--- start of QUOTED PASSAGE ---

# sky contract coming to end so who to go with for broadband



## partnership (9 Dec 2013)

Currently have sky broadband and phone got in for the early deal and have paid 17.50 per month for it.  This is going up to 40 per month from Jan so looking to see what the best deal is.


----------



## Eithneangela (9 Dec 2013)

If you have Sky for more than 12 months, then you own the box. All you need to do is take out the Sky card and set up the myriad of Freesat channels available. If Mobile Wifi is enough for you there are a number of companies who offer a monthly contract of between €17 and €20. So, free TV channels (you can get most of the standard ones free) and halve your bill for Broadband. I forgot about the terrestrial channels - you will need a one-off set up to install a little aerial in your attic, buy a Saorview box, and Bob's your Uncle.


----------



## Guns N Roses (10 Dec 2013)

Vodafone currently offer Home Phone & Braodband for €40 per month (€37 if you're a Vodafone customer).

If you push their customer sales reps you may get it for €30/month. I did.

I doubt you'll get anything near Sky's introductory offer of €17.50.


----------



## napoleon.200 (10 Dec 2013)

Im using vodafone this 3 year and fond them good, the also upgrade line sppeds as the come out, im getting 20meg and if you check online and choose the office packs you should get a good deal


----------



## Guns N Roses (10 Dec 2013)

--- end of QUOTED PASSAGE ---
--- start of DATASET CONTENT ---

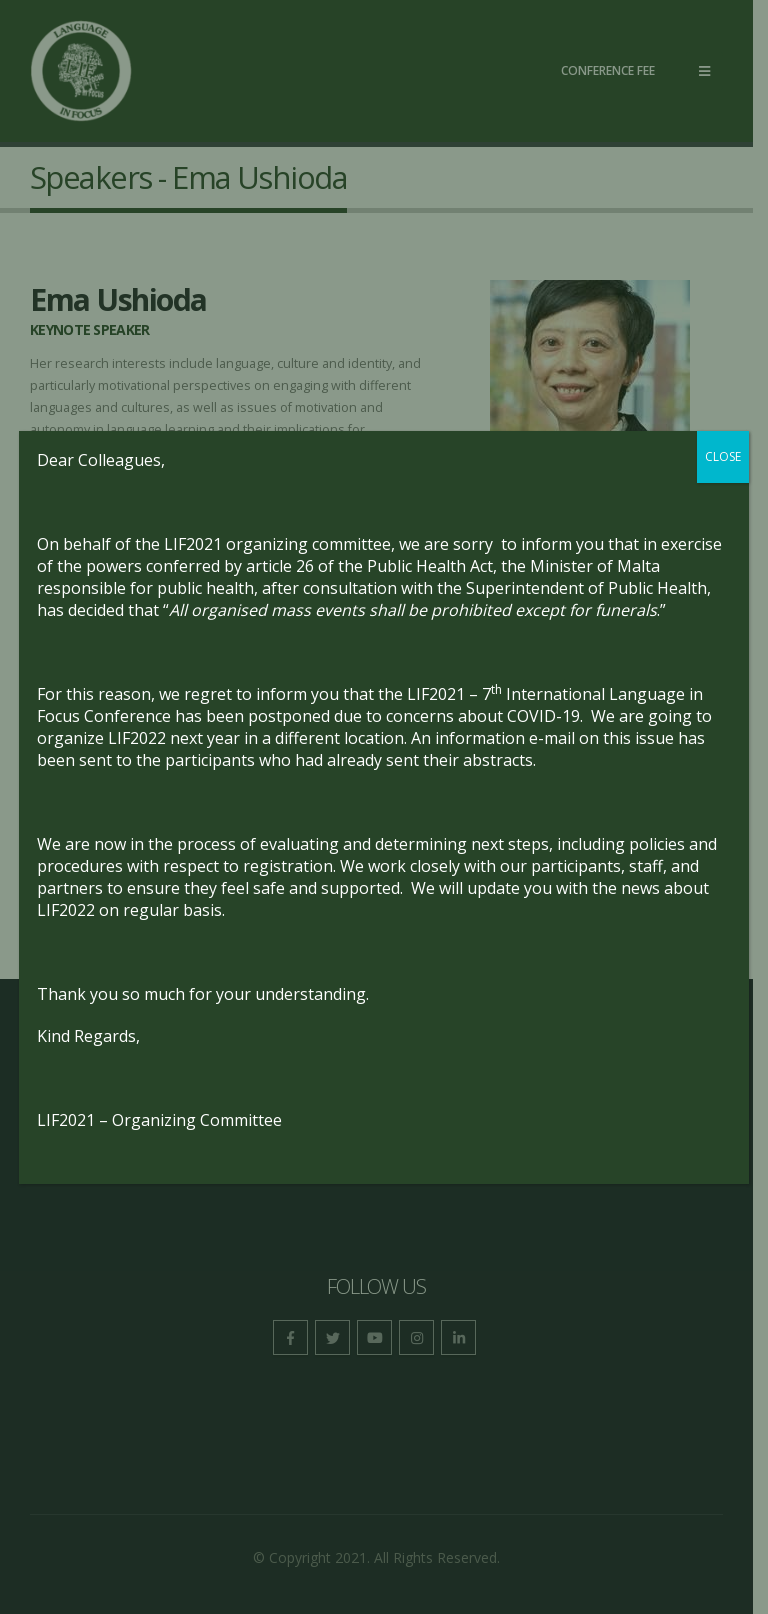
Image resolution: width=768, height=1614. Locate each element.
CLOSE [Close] (723, 456)
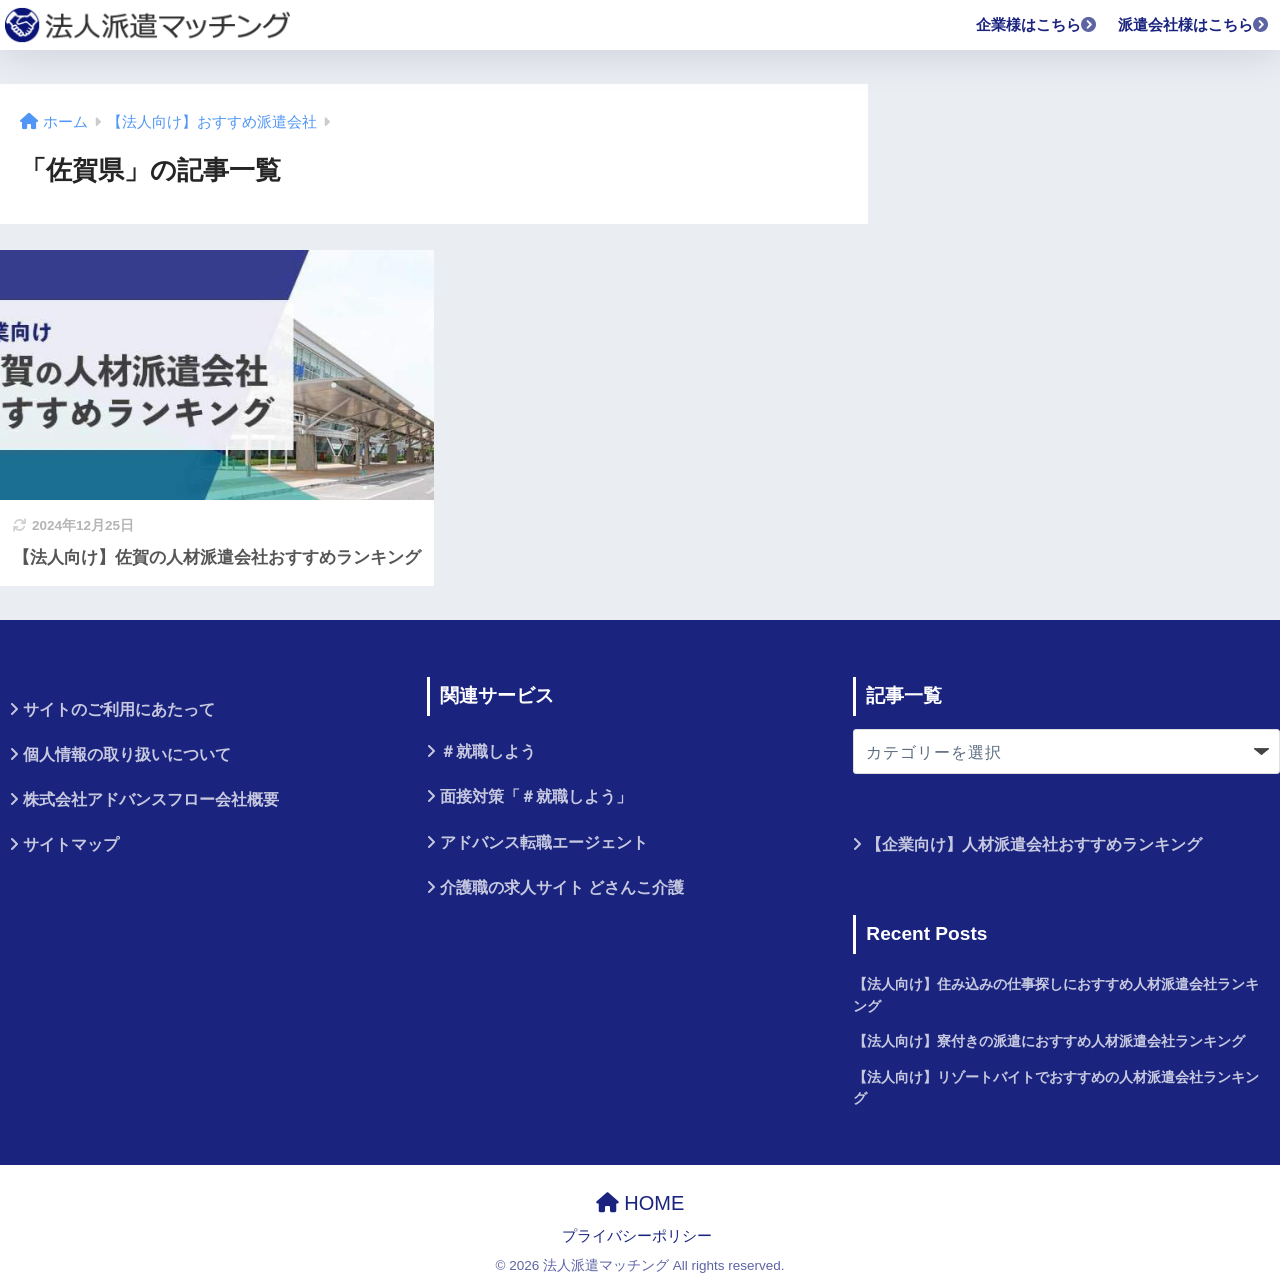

--- end of DATASET CONTENT ---

## EXERCISE SET
[a] In the forum thread about switching broadband, what monthly price does Vodafone charge for home phone and broadband?
[b] Extend the forum thread about switching broadband past its final line.
The listing has nothing to do with the forum thread about switching broadband.

## SOLVED PROBLEMS
[a] €40 per month, or €37 for existing Vodafone customers.

[b]
alser said:


> only reason i would stick to eircom is if efibre becomes available they would connect for free


 
I thought that too until I realised that Eircom had no plans to upgrade the cabinet outside our housing estate as there were not enough customers in our estate to justify the cost.

Just because your house is in an eFibre area doesn't guarantee that you'll be upgrade to fibre.

I left Eircom soon after to join Vodafone. It costs me half the price for double the speed.


----------



## dogfish (10 Dec 2013)

Have you tried this website.  It should save you a bit of looking at the individual sites.  [broken link removed]


----------



## TTI (10 Dec 2013)

Smart Telecom [broken link removed]
30 euro including line rental


----------



## DeeCaff (10 Dec 2013)

I was with sky since January for €10 p.m. It was brilliant until April-May when it became terrible, particularly in the evenings speeds dropping from 12meg in the mornings to under 1 in the evenings. I finally jumped ship and got connected to eFibre yesterday. It's a different world over 40 meg download 15 upload, sky bb is fast becoming a distant memory.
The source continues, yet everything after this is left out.